___ GIVEN DATA

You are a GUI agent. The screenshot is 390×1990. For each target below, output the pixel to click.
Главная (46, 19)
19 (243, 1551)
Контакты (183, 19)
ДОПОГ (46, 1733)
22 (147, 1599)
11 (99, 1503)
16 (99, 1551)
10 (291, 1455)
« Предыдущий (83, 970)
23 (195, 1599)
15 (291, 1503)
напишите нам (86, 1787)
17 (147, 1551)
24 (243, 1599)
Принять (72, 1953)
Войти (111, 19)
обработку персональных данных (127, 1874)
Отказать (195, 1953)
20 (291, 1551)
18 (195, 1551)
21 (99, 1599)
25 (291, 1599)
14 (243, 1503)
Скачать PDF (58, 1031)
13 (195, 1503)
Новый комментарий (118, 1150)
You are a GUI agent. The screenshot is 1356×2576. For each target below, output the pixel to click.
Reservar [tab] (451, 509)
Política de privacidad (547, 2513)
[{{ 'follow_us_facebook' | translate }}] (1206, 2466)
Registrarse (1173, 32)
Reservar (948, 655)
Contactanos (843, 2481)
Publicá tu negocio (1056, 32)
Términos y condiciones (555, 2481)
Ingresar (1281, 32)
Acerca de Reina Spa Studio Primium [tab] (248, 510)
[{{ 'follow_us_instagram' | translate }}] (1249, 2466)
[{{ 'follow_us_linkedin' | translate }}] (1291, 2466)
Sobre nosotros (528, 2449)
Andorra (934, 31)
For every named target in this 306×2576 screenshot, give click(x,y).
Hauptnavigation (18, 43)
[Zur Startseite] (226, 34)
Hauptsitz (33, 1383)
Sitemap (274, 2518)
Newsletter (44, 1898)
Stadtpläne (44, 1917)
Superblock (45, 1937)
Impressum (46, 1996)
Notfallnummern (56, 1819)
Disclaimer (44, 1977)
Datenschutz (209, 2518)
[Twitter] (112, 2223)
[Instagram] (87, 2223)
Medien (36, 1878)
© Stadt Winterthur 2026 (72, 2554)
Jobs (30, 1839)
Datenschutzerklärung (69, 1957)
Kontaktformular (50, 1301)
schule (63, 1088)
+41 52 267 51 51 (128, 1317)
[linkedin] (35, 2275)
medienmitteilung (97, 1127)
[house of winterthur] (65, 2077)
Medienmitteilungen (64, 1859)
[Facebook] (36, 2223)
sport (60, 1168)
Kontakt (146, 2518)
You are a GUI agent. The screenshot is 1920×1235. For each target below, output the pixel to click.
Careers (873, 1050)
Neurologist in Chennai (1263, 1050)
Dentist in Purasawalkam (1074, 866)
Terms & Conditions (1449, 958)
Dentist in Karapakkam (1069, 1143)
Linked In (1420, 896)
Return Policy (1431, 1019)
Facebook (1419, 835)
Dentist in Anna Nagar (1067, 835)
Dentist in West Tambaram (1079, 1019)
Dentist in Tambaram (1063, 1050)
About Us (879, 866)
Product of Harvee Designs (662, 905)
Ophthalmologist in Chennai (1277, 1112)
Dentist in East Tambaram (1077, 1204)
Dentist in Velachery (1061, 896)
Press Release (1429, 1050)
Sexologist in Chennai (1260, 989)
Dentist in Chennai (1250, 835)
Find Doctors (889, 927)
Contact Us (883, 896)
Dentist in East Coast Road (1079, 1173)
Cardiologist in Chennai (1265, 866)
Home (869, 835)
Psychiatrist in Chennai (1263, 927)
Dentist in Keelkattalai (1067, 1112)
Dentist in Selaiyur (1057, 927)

______

> INSTRUCTIONS TO FOLLOW
Go line by line through the data, copying each one that contains the word "below".

> SOLUTION
You are a GUI agent. The screenshot is 390×1990. For each target below, output the pixel to click.
You are a GUI agent. The screenshot is 1356×2576. For each target below, output the pixel to click.
You are a GUI agent. The screenshot is 1920×1235. For each target below, output the pixel to click.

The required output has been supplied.